Jusque là, le parcours avait été sinueux. Une année de sciences économiques, un cursus de psychologie, "une bonne clef de compréhension des gens", puis un second cycle de gestion sociale.

Ensuite, ce sera l'expérience sur le terrain, toujours loin des milieux sous-marins où s'illustrait alors la Comex dans le domaine du pétrole offshore notamment. Guichetière dans une banque, administratrice d'une école de danse, restauratrice, prof de maths, gérante d'un salon d'esthétique: "Il était important que je fasse mes armes ailleurs", explique la nouvelle PDG, un éternel sourire accroché aux lèvres.

Et la maçonnerie, pour couronner le tout. "L'idée, c'est de mettre son corps au service de la volonté, se dépasser. Ma spécialité, c'était les crépis et le carrelage", précise-t-elle. Pendant un an et demi, comme bénévole, elle travaille sur un chantier à Saint-Marcel, dans les quartiers Est de Marseille, à reconstruire un temple bouddhiste.

- "La Bonne Mère dans l'espace" -

Arrivée à la tête de la Comex, elle va s'attacher à responsabiliser les équipes: "Ce qui me scotche tous les jours, dans cette société, c'est l'énergie qu'elle fédère. Ce qui m'intéresse, c'est de faire adhérer les gens à un projet, faire en sorte que ça nourrisse l'individu, que le collectif soit au service de l'individu, et réciproquement".

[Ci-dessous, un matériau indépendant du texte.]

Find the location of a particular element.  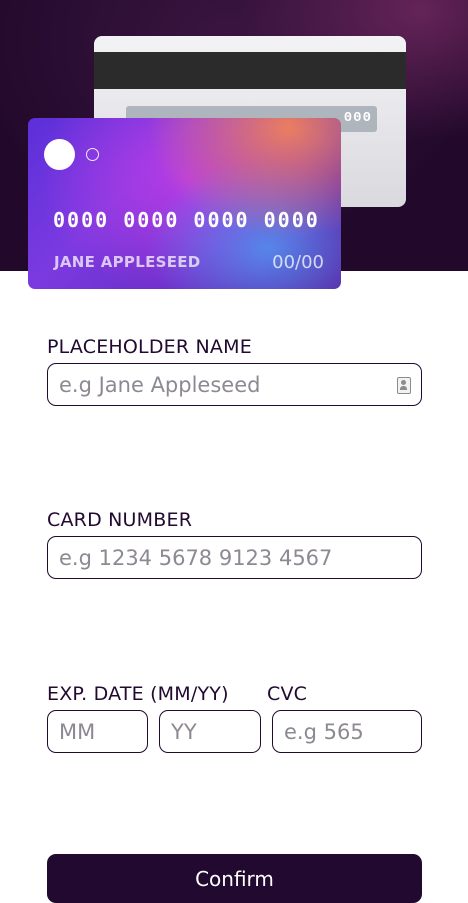

expiry-month-input is located at coordinates (98, 732).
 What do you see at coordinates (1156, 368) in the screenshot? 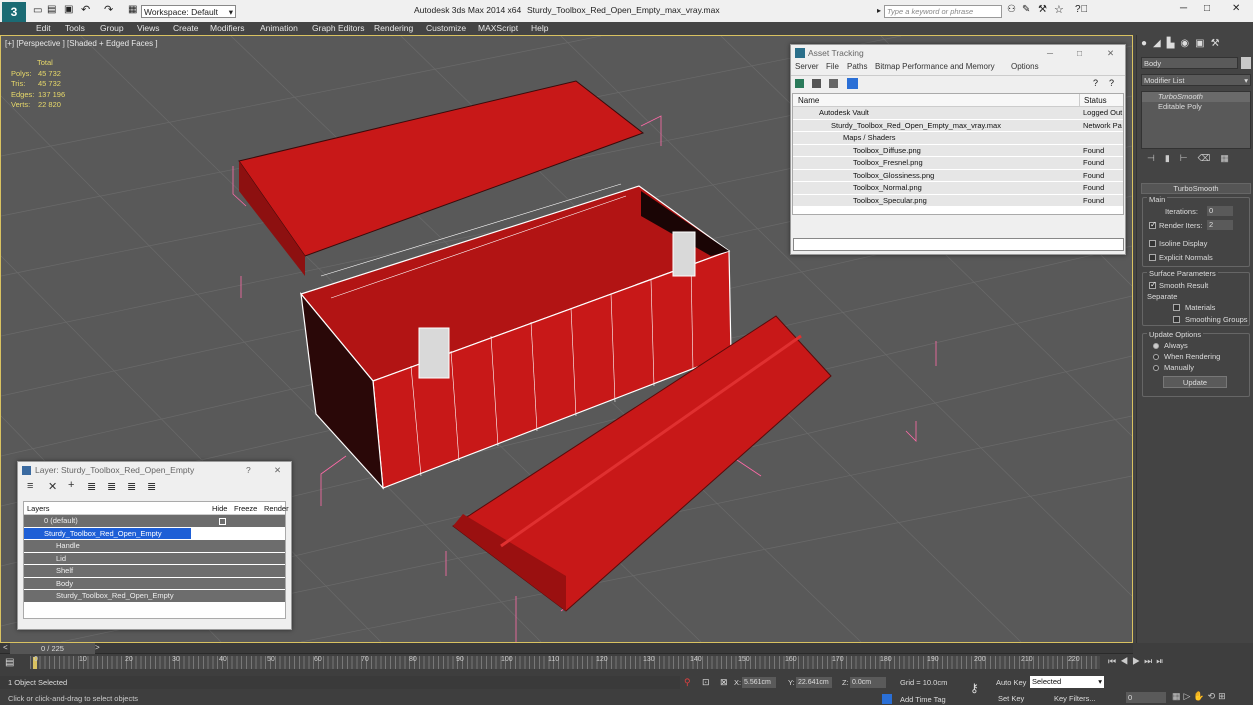
I see `manually-radio` at bounding box center [1156, 368].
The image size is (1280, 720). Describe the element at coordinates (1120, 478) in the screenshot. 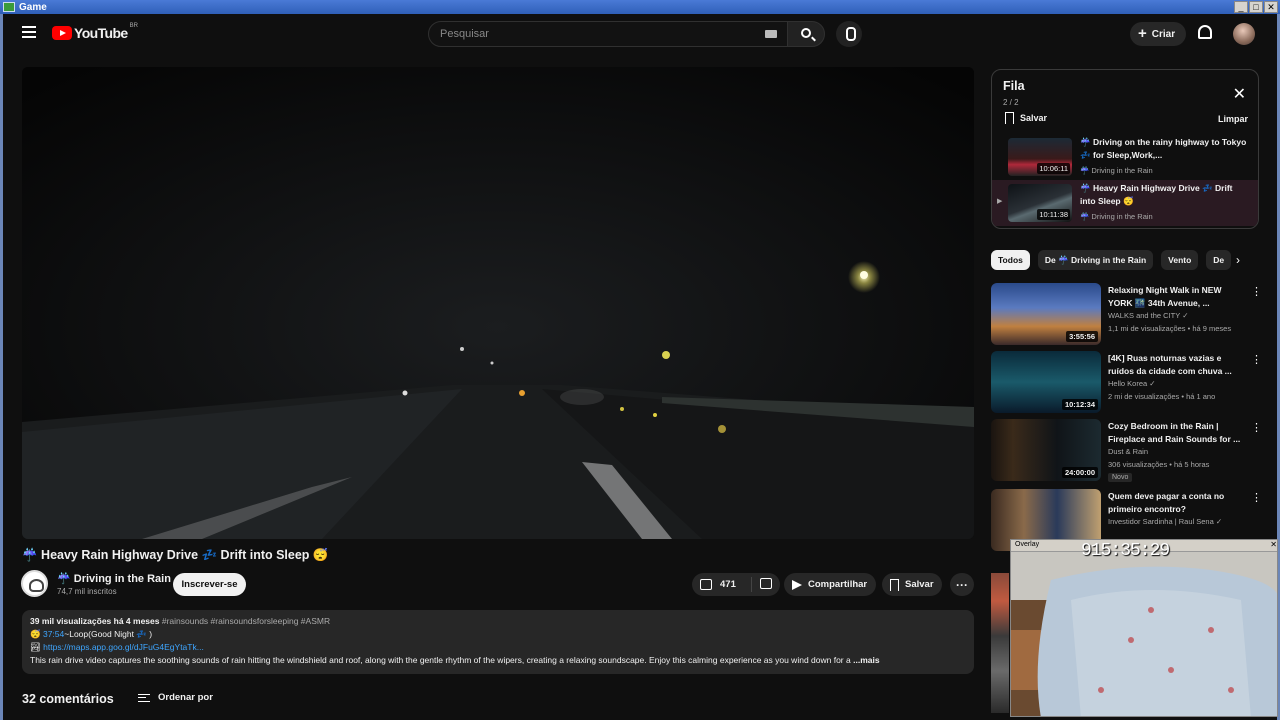

I see `new-badge: Novo` at that location.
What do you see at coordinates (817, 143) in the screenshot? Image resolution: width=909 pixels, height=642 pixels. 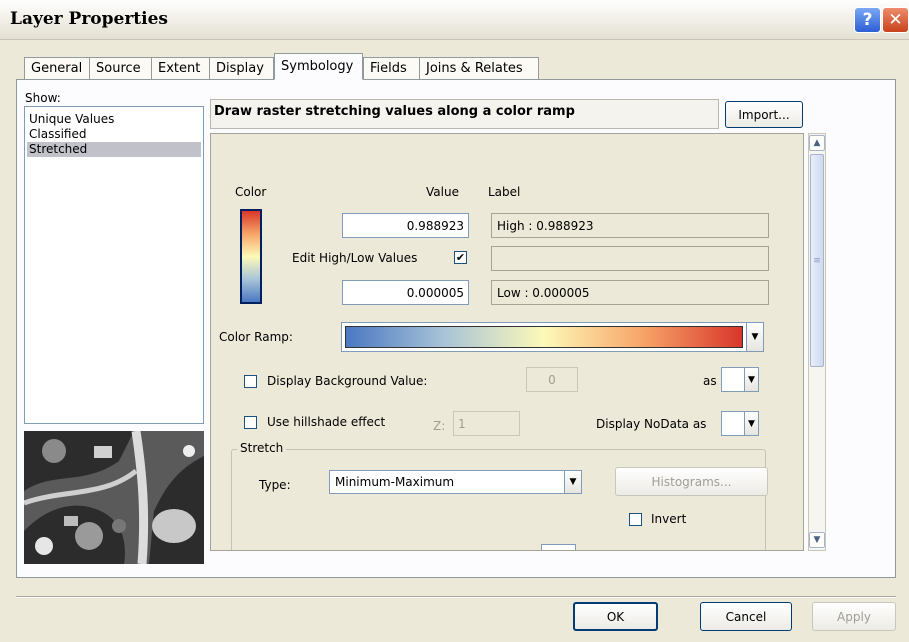 I see `scroll-up-icon: ▲` at bounding box center [817, 143].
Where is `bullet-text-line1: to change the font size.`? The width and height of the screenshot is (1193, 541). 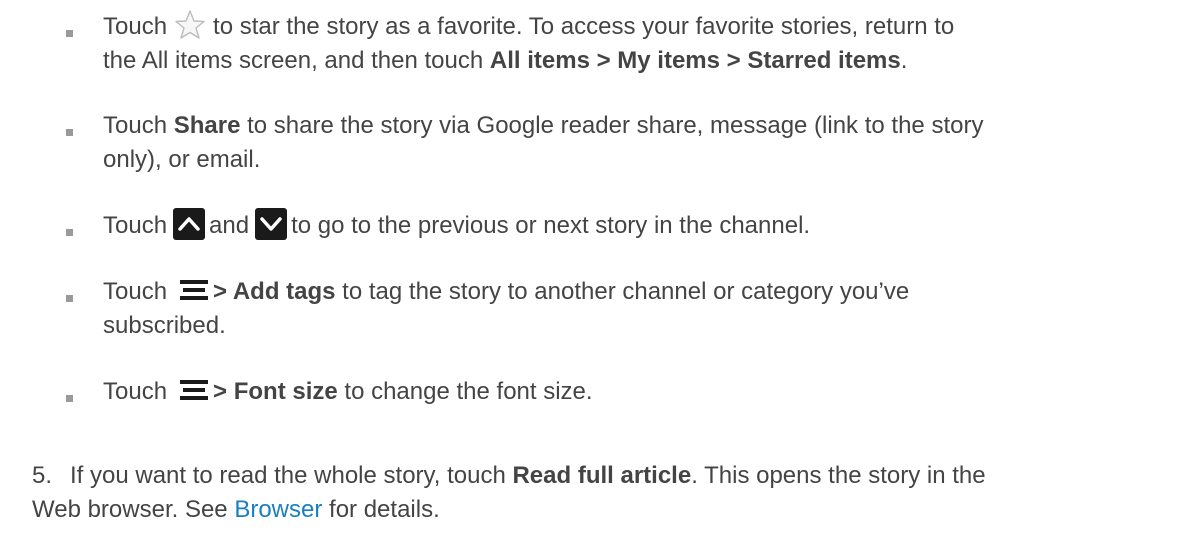
bullet-text-line1: to change the font size. is located at coordinates (465, 392).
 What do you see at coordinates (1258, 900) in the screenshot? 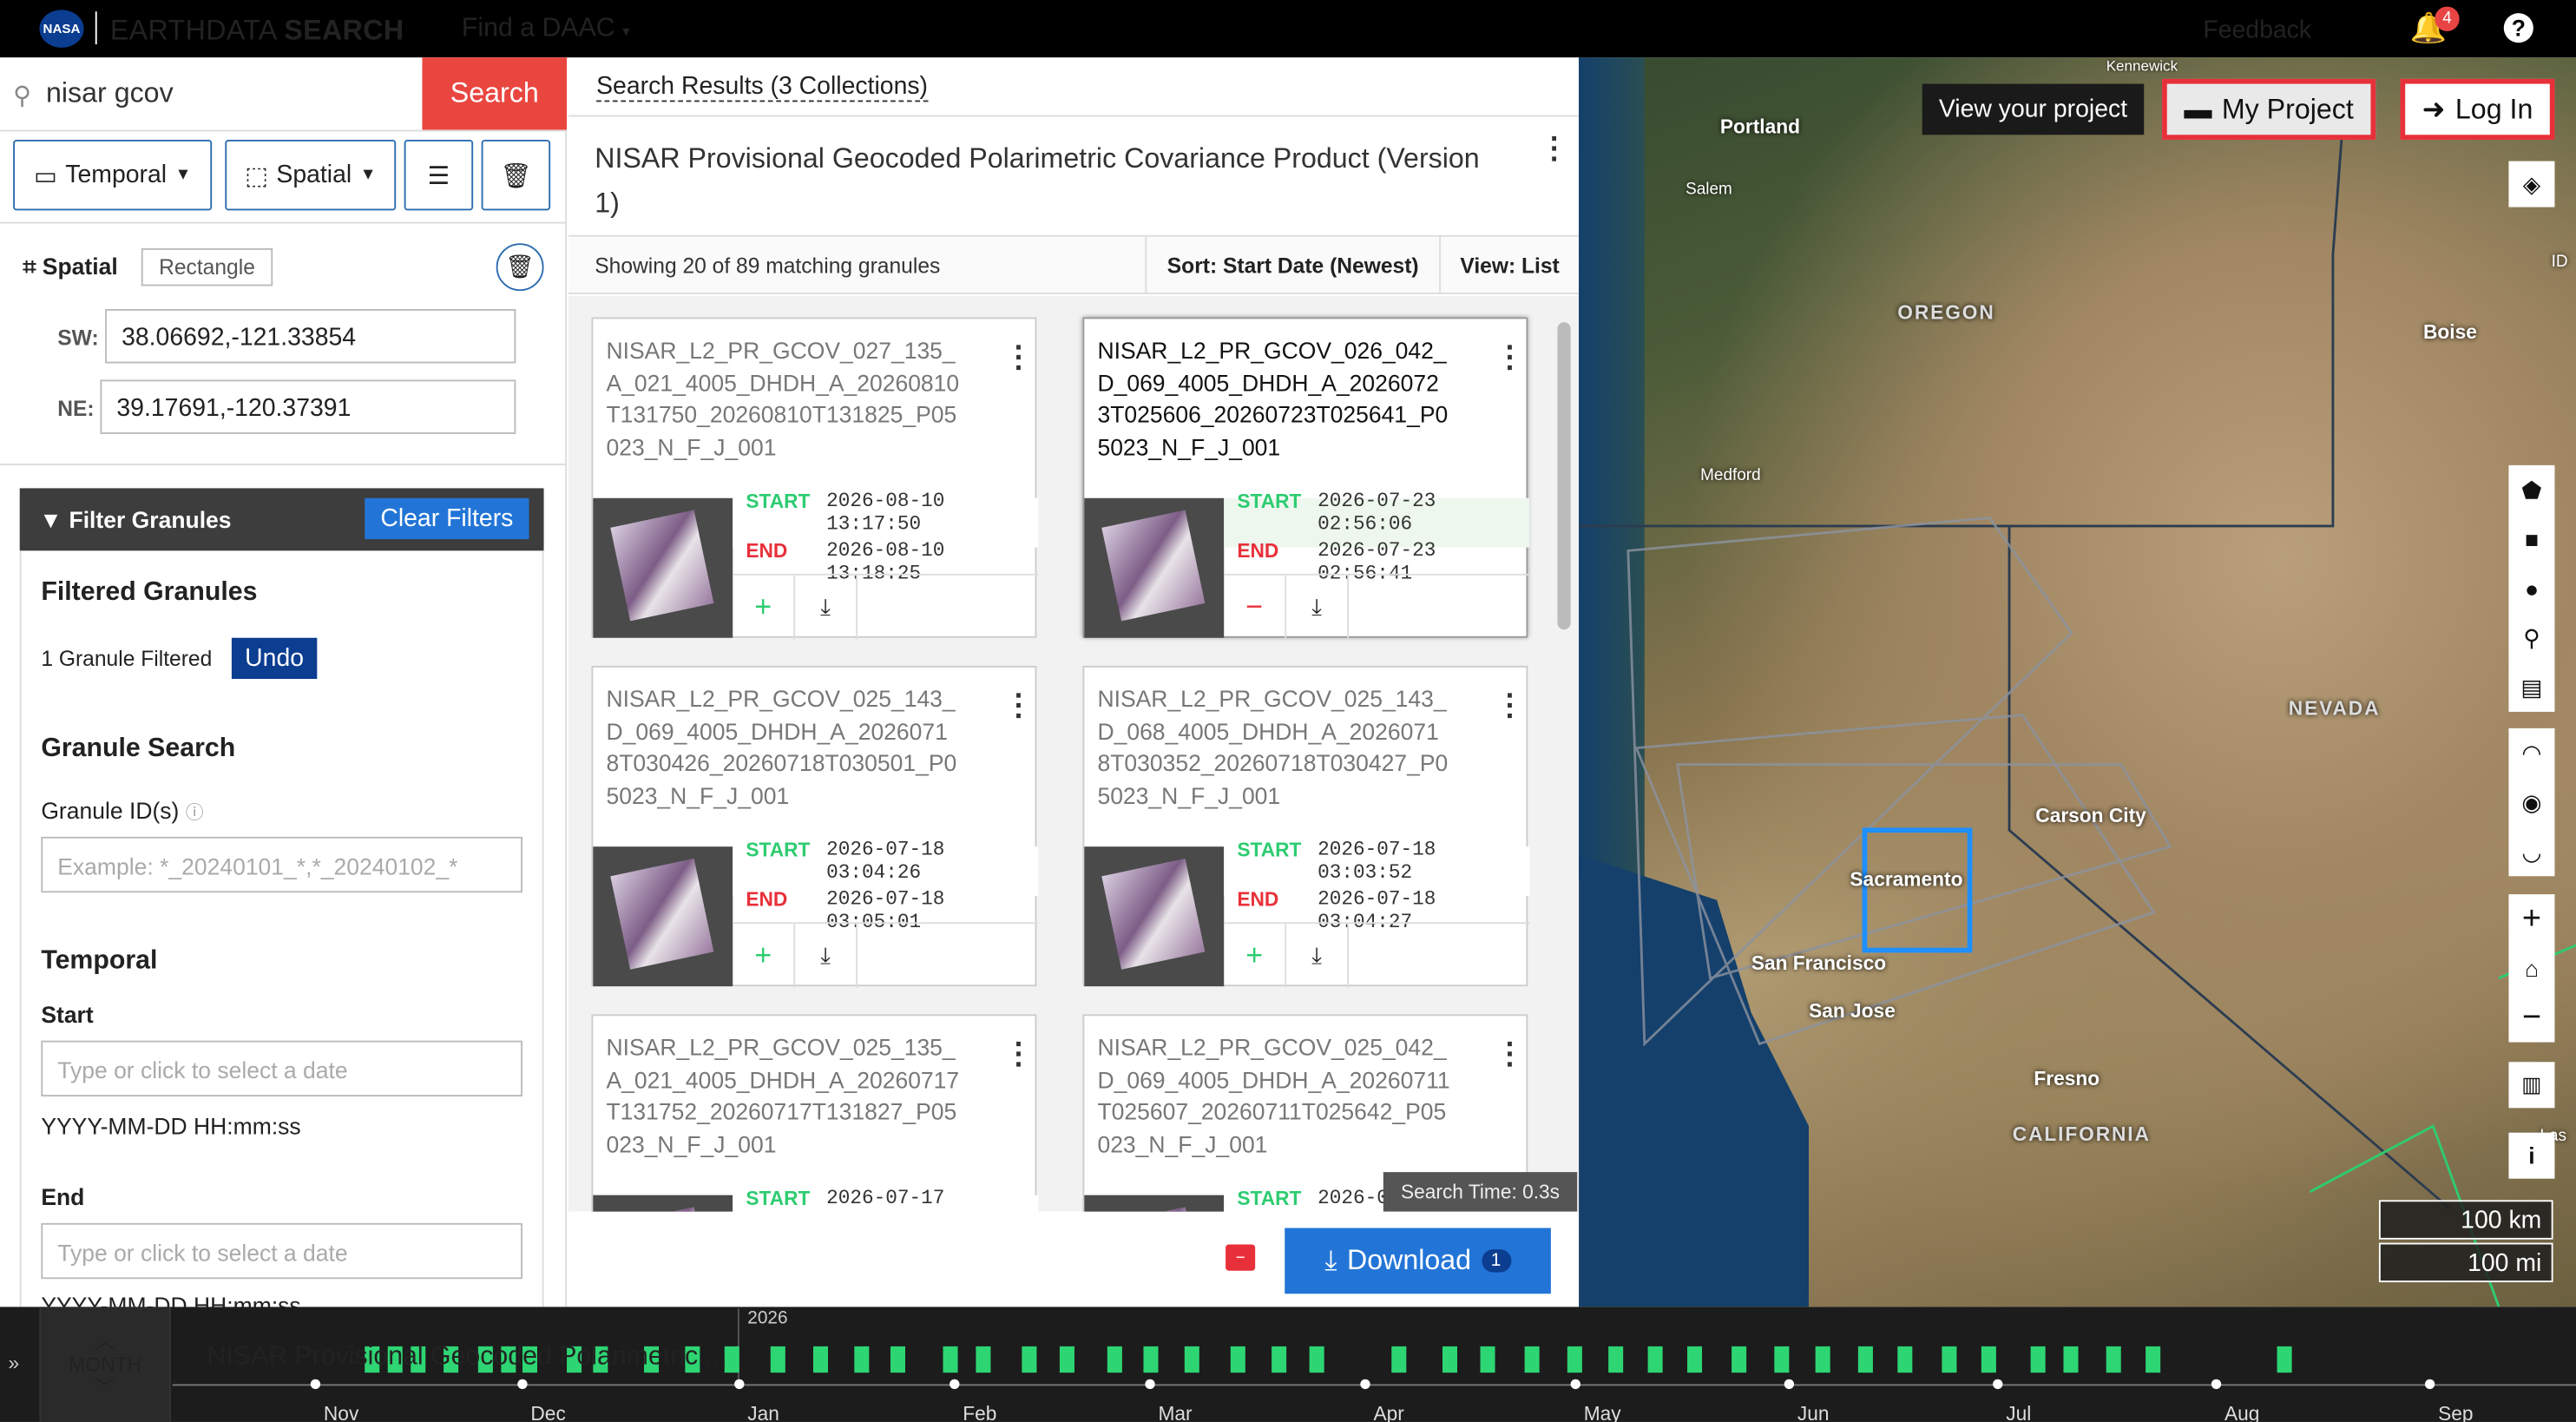
I see `end-label: END` at bounding box center [1258, 900].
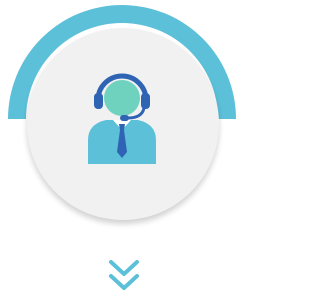  What do you see at coordinates (146, 101) in the screenshot?
I see `headset-right-cup` at bounding box center [146, 101].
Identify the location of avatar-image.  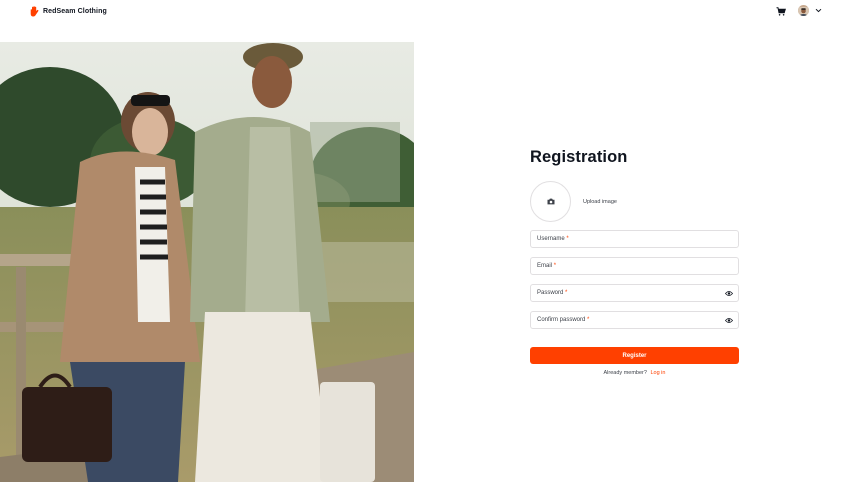
(804, 12).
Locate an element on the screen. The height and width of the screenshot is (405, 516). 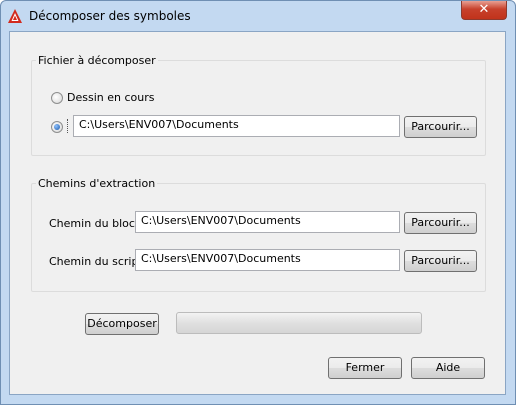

En se délestant de sa division spécialisée dans les pétroles offshore, en 1992, la Comex perd près de 80% de son chiffre d'affaires. Aujourd'hui, avec 50 salariés, l'entreprise marseillaise est loin du mastodonte qui faisait partie des dix premières entreprises exportatrices françaises, au milieu des années 80, avec 2.000 salariés et plus d'un milliard de francs de chiffre d'affaires.

Fini la division nucléaire aussi, vendue en 2001. Mme Oppenheim-Delauze réorganise l'entreprise en cinq départements (marine, ingénierie, services, innovation et espace) et mise sur les ingénieurs et leur expertise. "Un patron, ce n'est pas un ingénieur. Un bon manager, un leader, c'est celui qui montre la direction. Ce que j'aime, c'est mettre les gens en autonomie", explique Mme Oppenheim-Delauze.

Et dans un secteur très masculin, dit-elle, "l'absence de testostérone, c'est une dimension supplémentaire. Nous sommes moins dans le besoin de montrer, de prouver, de conquérir".

A côté des caissons hyperbares et hypobares qui ont fait sa réputation, l'entreprise investit de nouvelles niches. Avec Orus 3D par exemple, un robot équipé de capteurs optiques et acoustiques relié à un ordinateur, elle peut reproduire l'image en trois dimensions d'un relief marin, avec une précision inférieure au millimètre. Une technologie qui va être utilisée en Amérique du Sud d'ici quelques semaines pour cartographier une épave gisant à 6.000 m de fond.

Mais la Comex vise aussi l'espace. Dans le cadre du projet "Moonwalk", l'entreprise a ainsi développé Gandolfi 2, un scaphandre permettant aux futurs spationautes de simuler des sorties dans l'espace ou des déplacements sur la lune ou sur Mars.

Espace toujours: en septembre, l'entreprise a testé le lancement d'un ballon stratosphérique depuis le Janus, son navire amiral, au large de Marseille. Essai réussi, avec un ballon lancé à 40 km d'altitude et récupéré avec succès, à moins d'un km du navire. Sur la plateforme expédiée dans la stratosphère, avec le ballon, la Comex avait installé une maquette de Notre Dame de la Garde.

"La Bonne Mère dans l'espace, c'est un clin d'oeil, c'est Marseille", sourit Alexandra Oppenheim-Delauze.